More generally, Xerxes laments that the material progress we have made, notably in medicine, has not been shared by other species—that the Suzuki Foundation estimates, by computer modelling, that 150 species go extinct every day.

Here we have to ask what our ultimate goals and values are. If it is to improve the number and longevity of all life forms, we have a problem. The very medical progress Xerxes lauds is at their expense. It comes in large part from killing bacteria and parasites. 

If we want to feed the poor, that too comes at the expense of other species. Because that is what they eat. And, if we multiply and extend the life of any other given species, that comes at the expense of whatever species they prey on or displace for their sustenance.
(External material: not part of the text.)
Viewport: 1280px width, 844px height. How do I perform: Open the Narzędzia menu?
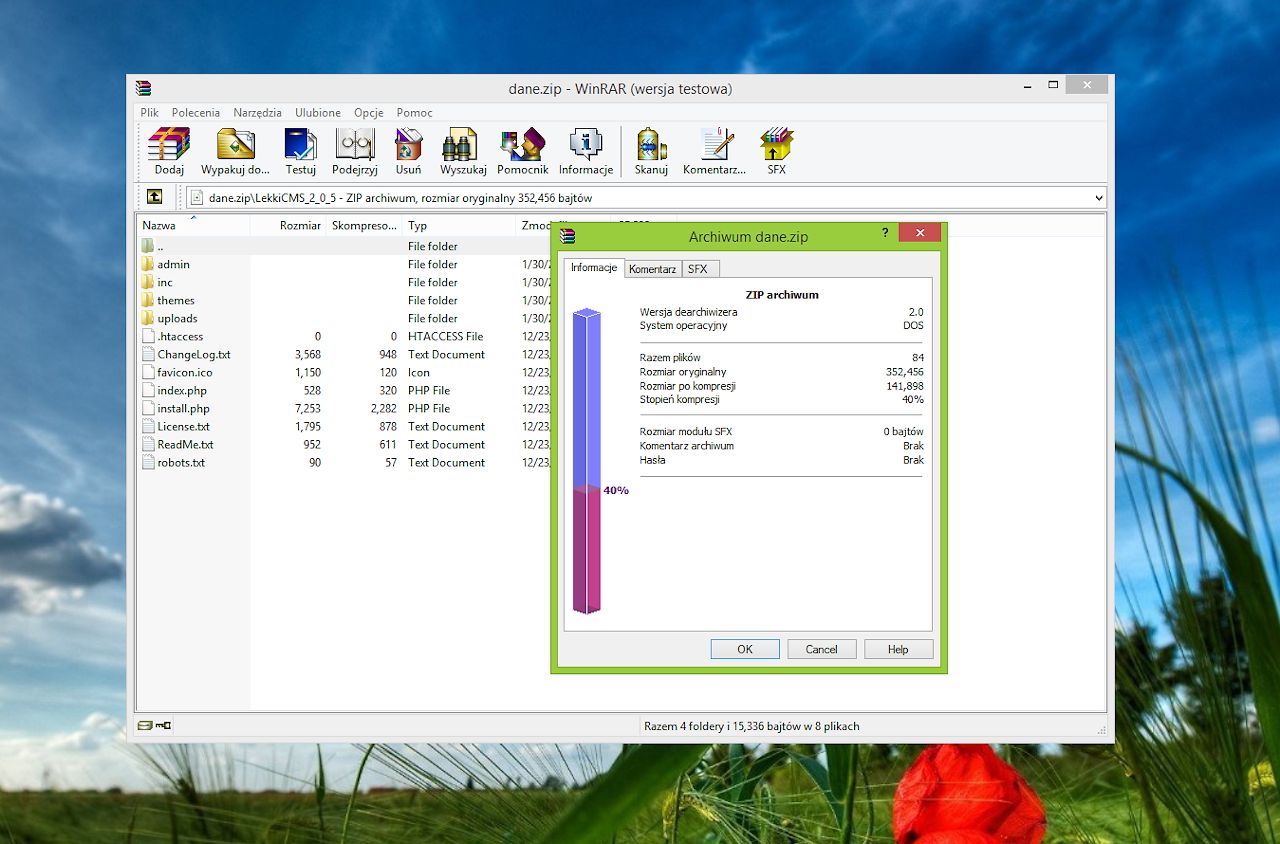[x=257, y=113]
Trying to make the welfare of all species our concern seems vain. That seems to be the fundamental premise of the environmental movement; yet no action of ours other than blowing up the planet can really make things either better or worse given that standard. 

The traditional premise is that we focus on what pleases God, and what improves the lives of our fellow humans: the greatest good for the greatest number. Beyond that, to avoid unnecessary cruelty to other species.
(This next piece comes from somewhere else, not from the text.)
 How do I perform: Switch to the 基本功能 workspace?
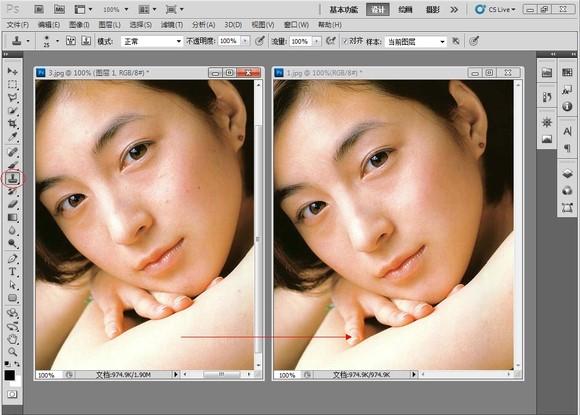tap(344, 10)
Yet Xerxes, and most environmentalists, as opposed to animal rights activists, seem not to be concerned with the suffering of other living beings, exactly. Rather, with the possible extinction of species. Why is this more important? If species are more significant than individuals, wouldn’t it follow, in human terms, that corporations are more important than people? If not, why the difference?

Xerxes writes:

“We need more housing. But endless 5000-square-foot single-family residences on bulldozer-flattened subdivisions are not the answer.”

To make such a statement, I think one needs to propose a better alternative. People have moved to subdivisions because it was the most affordable family housing. Kids have a better life if they have a yard to play in. Where would you have them go instead?

Xerxes concludes by lamenting that all his efforts to reduce, reuse and recycle are negated by population growth. 

Here again, we have to establish what the goal is. If it is “the greatest good for the greatest number,” then human population growth is a self-evident good. If it is not, for whom or for what value are we recycling and conserving resources?

If you cannot figure out the answer, comment. I can help.